Recopiez mot pour mot le passage de l'extrait sur le référé qui commence par « Selon les termes » et se poursuit jusqu'à « d’une justice lente. ».

## EXTRAIT CHOISI
********

Il remplit une fonction sociale essentielle, et sa responsabilité propre est à la mesure du pouvoir qu’il exerce.

Selon les termes de Pierre DRAI, ancien Premier Président de la Cour de cassation « toujours présent et toujours disponible (…) (il fait) en sorte que l’illicite ne s’installe et ne perdure par le seul effet du temps qui s’écoule ou de la procédure qui s’éternise ».

Le référé ne doit cependant pas faire oublier l’intérêt de la procédure à jour fixe qui répond au même souci, mais avec un tout autre aboutissement : le référé a autorité provisoire de chose jugée alors que dans la procédure à jour fixe, le juge rend des décisions dotées de l’autorité de la chose jugée au fond.

En toute hypothèse, avant d’être une technique de traitement rapide aussi bien de l’urgence que de plusieurs cas d’évidence, les référés ont aussi été le moyen de traiter l’urgence née du retard d’une justice lente.

Reste que les fonctions des référés se sont profondément diversifiées. Dans bien des cas, l’ordonnance de référé est rendue en l’absence même d’urgence.

Mieux encore, lorsqu’elle satisfait pleinement le demandeur, il arrive que, provisoire en droit, elle devienne définitive en fait – en l’absence d’instance ultérieure au fond.

********

## EXTRAIT DES DONNÉES
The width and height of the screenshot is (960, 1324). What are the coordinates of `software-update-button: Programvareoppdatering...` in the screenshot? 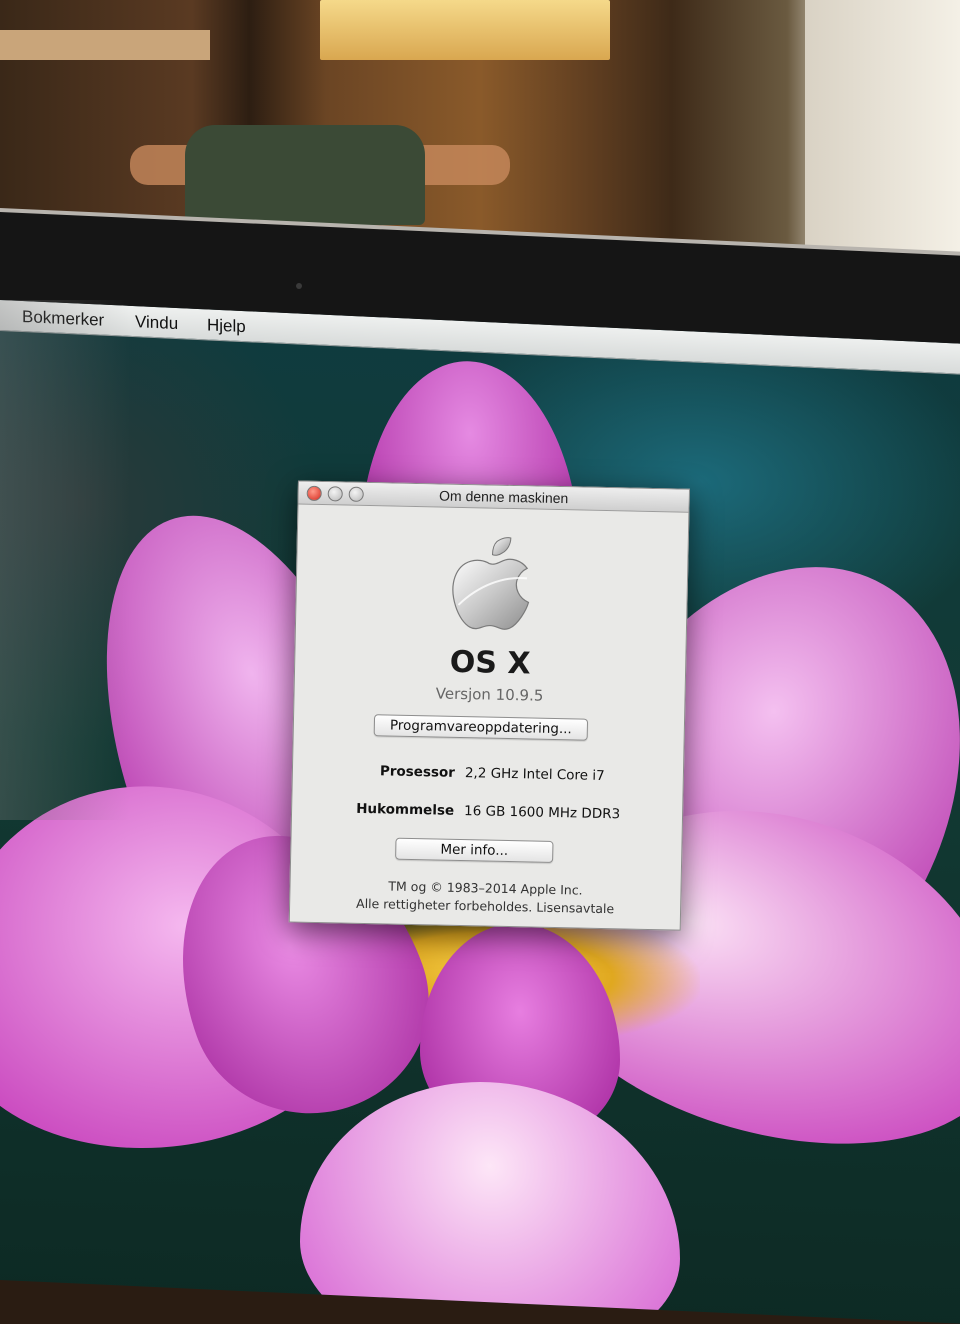 It's located at (481, 728).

********

## RÉPONSE RÉDIGÉE
Selon les termes de Pierre DRAI, ancien Premier Président de la Cour de cassation « toujours présent et toujours disponible (…) (il fait) en sorte que l’illicite ne s’installe et ne perdure par le seul effet du temps qui s’écoule ou de la procédure qui s’éternise ».

Le référé ne doit cependant pas faire oublier l’intérêt de la procédure à jour fixe qui répond au même souci, mais avec un tout autre aboutissement : le référé a autorité provisoire de chose jugée alors que dans la procédure à jour fixe, le juge rend des décisions dotées de l’autorité de la chose jugée au fond.

En toute hypothèse, avant d’être une technique de traitement rapide aussi bien de l’urgence que de plusieurs cas d’évidence, les référés ont aussi été le moyen de traiter l’urgence née du retard d’une justice lente.